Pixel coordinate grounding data
------------------------------------------------------------
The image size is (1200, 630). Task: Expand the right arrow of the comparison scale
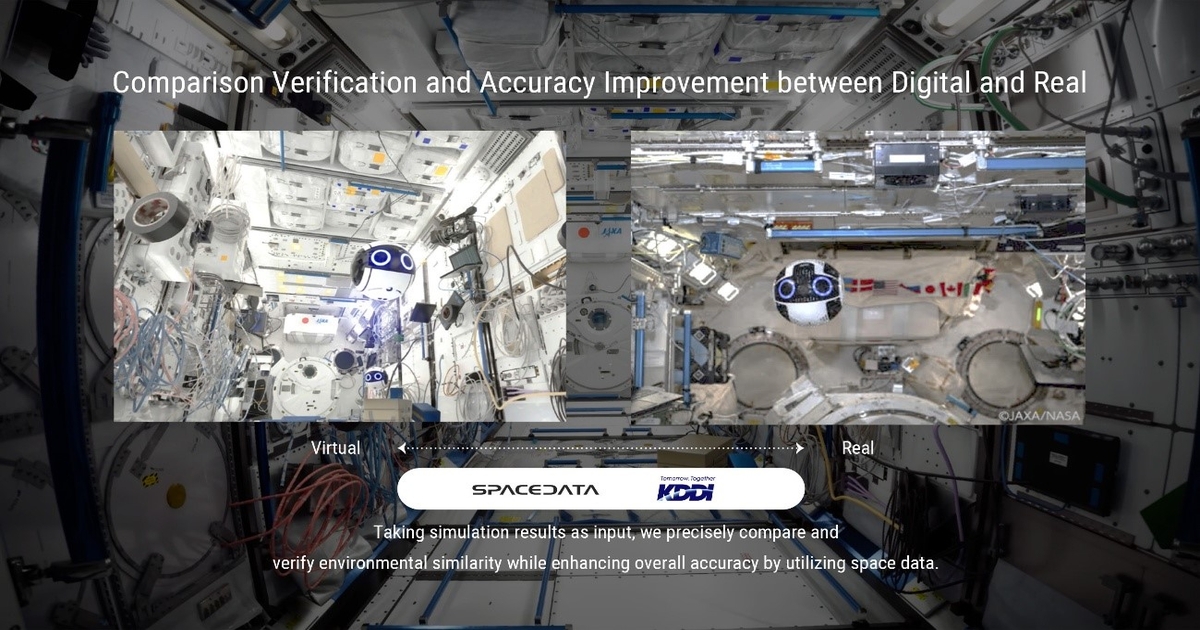(798, 448)
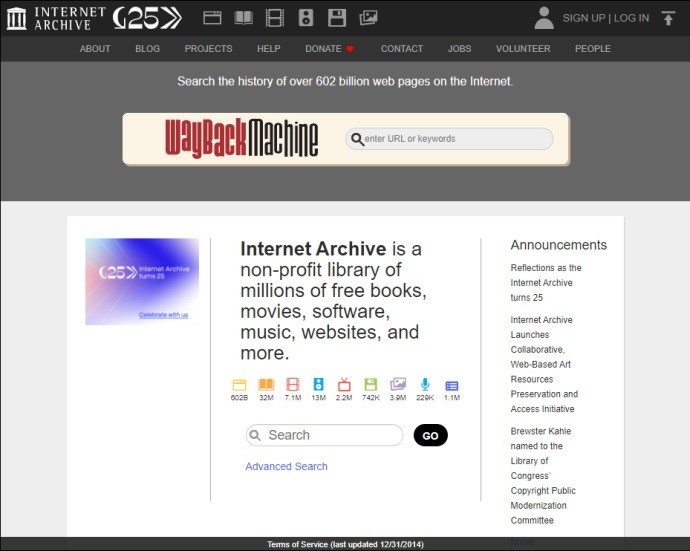Open the purple images icon showing 3.9M
Screen dimensions: 690x551
398,385
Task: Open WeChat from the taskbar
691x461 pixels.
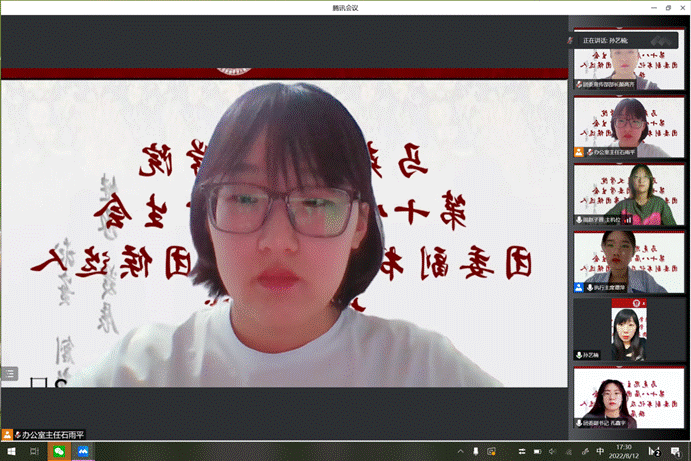Action: tap(59, 452)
------------------------------------------------------------
Task instructions:
Each entry above should come back word for word, and no picture should come with it.

Output of the task:
The image size is (1200, 630). Task: Expand the right arrow of the comparison scale
(798, 448)
Open the purple images icon showing 3.9M
Screen dimensions: 690x551
398,385
Task: Open WeChat from the taskbar
691x461 pixels.
Action: tap(59, 452)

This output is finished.